The Rev. Dr. Mitri Raheb is the senior pastor of the Christmas Lutheran Church in Bethlehem, Palestine. During our study tour in Israel and Palestine we visited his church, worshiped with them on Sunday morning, and enjoyed a fabulous meal. Rev. Raheb only had a few minutes to greet our team before leaving on an international trip. But his new book has been compelling and powerful; it may be one of the most important books I have studied this year. This book, and especially his understanding of history, challenges me, and our church.
Mitri Raheb, Faith
in the Face of Empire: The Bible Through Palestinian Eyes , (2014).
Quoted from
Chapter 1: History and the Biblical Story
“As a Palestinian, the history of my
country can be traced from primeval times until the present. For Palestinians,
the Romans were not the last empire. Our history continued after the Romans
with the Byzantines (332), Arabs (637), Tartars (1040), Crusaders (1099),
Ayyubides (1187), Tartars (1244), Mamluks (1291), Mongols (1401), Ottomans
(1516), British (1914) and Israelis (1948/ 1967), to name just the main
occupiers. . .
. . . In looking at the myriad works on the Israeli-Palestinian
conflict, all start at some point in the late nineteenth century with the
beginning of the Zionist movement. Scholars have studied every conceivable
aspect of this conflict. And yet all of these studies are done in historic
isolation. They lack that historic depth of the centuries and, while they focus
on the uniqueness of the current conflict, they fail to see it as part of an
ongoing pattern. This historic disconnect leads to false political analyses,
for which the Palestinians are paying a high price. . . .

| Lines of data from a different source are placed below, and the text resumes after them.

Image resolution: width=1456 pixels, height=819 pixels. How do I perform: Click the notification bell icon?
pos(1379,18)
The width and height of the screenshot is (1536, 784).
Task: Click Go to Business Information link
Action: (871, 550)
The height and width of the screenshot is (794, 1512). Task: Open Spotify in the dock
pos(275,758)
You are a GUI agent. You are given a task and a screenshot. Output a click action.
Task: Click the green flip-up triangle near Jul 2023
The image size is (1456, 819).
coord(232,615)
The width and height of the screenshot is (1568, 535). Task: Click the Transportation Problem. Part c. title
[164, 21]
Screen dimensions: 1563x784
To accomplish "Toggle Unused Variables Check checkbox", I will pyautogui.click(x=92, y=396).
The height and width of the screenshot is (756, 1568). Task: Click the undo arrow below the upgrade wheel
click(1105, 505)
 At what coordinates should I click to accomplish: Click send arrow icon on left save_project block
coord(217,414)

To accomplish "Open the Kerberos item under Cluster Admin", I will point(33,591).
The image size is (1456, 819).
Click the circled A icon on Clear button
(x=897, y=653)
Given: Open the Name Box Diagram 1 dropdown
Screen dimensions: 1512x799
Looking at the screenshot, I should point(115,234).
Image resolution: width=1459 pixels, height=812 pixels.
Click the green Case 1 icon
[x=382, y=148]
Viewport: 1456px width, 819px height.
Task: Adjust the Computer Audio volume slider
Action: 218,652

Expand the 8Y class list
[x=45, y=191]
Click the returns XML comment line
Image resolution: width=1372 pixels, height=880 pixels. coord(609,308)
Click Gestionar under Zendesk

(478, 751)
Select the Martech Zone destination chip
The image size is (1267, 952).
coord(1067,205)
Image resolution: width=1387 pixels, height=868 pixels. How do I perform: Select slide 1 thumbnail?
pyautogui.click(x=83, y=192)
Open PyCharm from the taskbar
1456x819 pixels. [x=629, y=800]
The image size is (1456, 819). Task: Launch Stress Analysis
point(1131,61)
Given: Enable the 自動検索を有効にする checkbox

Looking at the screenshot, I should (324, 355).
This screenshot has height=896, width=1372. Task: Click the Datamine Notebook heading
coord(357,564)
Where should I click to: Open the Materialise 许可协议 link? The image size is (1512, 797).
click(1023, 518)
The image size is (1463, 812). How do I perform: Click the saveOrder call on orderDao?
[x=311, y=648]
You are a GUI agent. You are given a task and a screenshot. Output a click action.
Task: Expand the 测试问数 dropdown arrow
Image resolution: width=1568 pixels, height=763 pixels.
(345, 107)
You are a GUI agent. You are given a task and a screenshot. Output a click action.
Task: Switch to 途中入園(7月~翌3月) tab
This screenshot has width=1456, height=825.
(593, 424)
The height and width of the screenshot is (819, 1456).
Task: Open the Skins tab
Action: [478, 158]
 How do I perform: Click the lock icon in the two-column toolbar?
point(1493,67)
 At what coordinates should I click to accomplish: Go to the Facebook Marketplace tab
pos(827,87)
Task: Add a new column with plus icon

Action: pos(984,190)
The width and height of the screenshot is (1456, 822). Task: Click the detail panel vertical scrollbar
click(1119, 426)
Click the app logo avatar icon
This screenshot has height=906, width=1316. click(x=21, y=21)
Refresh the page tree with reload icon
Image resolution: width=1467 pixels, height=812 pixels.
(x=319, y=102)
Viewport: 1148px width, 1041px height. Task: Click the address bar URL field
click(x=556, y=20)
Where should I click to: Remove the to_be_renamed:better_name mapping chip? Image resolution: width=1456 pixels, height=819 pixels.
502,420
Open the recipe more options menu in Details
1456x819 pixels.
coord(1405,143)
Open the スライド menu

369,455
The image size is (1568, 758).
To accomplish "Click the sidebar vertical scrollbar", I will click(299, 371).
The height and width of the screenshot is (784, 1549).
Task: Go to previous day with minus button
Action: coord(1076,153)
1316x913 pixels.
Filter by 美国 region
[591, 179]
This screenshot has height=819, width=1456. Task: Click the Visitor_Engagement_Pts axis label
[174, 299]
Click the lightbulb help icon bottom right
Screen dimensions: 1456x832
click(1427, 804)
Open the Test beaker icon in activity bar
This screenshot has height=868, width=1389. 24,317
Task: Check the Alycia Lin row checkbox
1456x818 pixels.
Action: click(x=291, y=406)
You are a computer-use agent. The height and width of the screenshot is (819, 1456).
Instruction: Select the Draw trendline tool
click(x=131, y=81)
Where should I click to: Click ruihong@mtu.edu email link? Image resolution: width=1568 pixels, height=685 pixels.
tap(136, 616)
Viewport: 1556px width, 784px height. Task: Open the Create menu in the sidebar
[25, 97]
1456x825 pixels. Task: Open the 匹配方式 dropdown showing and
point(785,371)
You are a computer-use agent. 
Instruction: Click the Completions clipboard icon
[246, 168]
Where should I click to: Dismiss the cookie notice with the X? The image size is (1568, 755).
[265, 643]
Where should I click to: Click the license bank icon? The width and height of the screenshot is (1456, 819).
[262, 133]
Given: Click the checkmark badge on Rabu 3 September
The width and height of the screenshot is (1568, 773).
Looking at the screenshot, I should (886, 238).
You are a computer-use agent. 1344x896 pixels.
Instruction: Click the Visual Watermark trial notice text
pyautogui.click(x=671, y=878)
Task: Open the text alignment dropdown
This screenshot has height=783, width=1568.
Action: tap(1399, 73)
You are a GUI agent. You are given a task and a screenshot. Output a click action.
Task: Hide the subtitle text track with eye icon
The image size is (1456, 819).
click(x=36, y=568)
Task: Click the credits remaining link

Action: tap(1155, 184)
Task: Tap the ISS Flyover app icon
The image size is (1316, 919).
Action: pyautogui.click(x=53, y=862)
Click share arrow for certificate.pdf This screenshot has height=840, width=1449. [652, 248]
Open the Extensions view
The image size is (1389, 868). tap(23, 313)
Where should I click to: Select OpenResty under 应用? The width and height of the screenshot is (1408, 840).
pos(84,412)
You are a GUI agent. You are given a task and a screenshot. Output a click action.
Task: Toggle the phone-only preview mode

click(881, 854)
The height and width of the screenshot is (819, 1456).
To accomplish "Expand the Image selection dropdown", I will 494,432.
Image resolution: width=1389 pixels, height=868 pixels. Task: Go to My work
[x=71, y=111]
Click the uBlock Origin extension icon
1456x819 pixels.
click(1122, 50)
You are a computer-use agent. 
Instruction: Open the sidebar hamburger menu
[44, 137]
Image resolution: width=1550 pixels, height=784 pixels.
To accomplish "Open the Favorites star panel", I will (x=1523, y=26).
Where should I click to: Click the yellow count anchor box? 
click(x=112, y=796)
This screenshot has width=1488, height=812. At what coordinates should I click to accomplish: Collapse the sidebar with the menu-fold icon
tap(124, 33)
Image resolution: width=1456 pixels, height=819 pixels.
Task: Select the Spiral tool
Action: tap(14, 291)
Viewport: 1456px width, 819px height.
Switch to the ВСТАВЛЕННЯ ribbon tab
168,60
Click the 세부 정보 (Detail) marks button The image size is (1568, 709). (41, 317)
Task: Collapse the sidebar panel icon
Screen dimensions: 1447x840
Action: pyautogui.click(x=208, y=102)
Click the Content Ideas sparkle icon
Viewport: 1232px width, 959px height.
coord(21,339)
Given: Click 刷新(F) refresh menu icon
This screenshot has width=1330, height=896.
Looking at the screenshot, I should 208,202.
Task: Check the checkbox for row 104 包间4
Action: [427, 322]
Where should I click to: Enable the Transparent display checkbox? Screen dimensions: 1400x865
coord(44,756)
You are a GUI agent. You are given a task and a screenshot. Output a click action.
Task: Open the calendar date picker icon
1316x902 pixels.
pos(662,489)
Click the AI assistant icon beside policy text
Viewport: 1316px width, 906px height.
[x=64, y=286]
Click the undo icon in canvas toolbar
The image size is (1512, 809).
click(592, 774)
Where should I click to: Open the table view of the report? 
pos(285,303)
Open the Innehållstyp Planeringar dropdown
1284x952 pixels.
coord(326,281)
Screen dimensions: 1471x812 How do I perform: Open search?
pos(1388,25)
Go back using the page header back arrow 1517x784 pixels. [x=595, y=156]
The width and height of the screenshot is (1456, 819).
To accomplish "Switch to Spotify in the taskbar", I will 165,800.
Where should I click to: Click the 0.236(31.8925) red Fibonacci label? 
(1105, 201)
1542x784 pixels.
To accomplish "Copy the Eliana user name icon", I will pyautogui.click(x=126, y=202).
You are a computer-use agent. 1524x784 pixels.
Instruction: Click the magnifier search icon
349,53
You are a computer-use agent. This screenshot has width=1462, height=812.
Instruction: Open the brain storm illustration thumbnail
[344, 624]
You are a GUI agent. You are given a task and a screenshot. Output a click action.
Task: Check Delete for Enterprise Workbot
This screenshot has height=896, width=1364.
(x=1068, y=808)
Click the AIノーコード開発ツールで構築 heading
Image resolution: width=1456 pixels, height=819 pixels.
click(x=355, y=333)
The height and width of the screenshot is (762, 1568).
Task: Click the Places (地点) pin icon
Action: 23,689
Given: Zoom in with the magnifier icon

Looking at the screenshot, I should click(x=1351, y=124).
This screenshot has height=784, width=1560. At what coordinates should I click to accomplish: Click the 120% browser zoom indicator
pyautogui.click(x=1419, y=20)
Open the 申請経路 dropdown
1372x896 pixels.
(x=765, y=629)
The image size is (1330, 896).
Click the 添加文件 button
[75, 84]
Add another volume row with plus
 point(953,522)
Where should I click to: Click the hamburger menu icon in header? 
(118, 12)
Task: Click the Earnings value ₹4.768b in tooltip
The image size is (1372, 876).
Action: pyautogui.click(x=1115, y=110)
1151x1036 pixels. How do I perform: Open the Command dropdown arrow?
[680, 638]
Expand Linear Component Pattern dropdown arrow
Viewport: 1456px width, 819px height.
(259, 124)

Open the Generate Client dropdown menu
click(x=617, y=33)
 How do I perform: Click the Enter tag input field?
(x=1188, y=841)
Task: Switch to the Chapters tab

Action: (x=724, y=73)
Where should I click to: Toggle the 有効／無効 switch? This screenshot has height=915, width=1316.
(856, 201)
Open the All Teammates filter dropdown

. . . Yet, I also see how the entire Bible, both Old and New
Testaments, struggles to find a faithful response to various and recurring
empires. I understand sacred history to be one response to the secular
histories of brutal empires. As powerful empires continue to be a recurrent
theme in the history of Palestine, the question of God remains crucial, and faith
is both challenged and engaged.”
My Question:
Mitri
Raheb offers a compelling understanding of history, and the study of history,
which takes into account the full chronological sweep of the generations.
But
this understanding of history is directly opposed to an understanding of
history which supposes a bold, theological connection between the Genesis
covenant with Abraham and modern Israel’s status as a nation-state, indeed, an
expanding nation-state which increasingly includes the Palestinian’s land. This
understanding of history jumps from the biblical narrative of Genesis to the
modern state of Israel. This conceptual jump, in Mitri Raheb’s opinion, makes
the Palestinians “theologically invisible.”
In
this example, a commitment to mutual forbearance
, a foundational Presbyterian doctrine, completely breaks down. Both of these
different views of history, and the consequences of these views, cannot be legitimate
and acceptable.
Yet,
these opposing views co-exist in our church. How should we respond?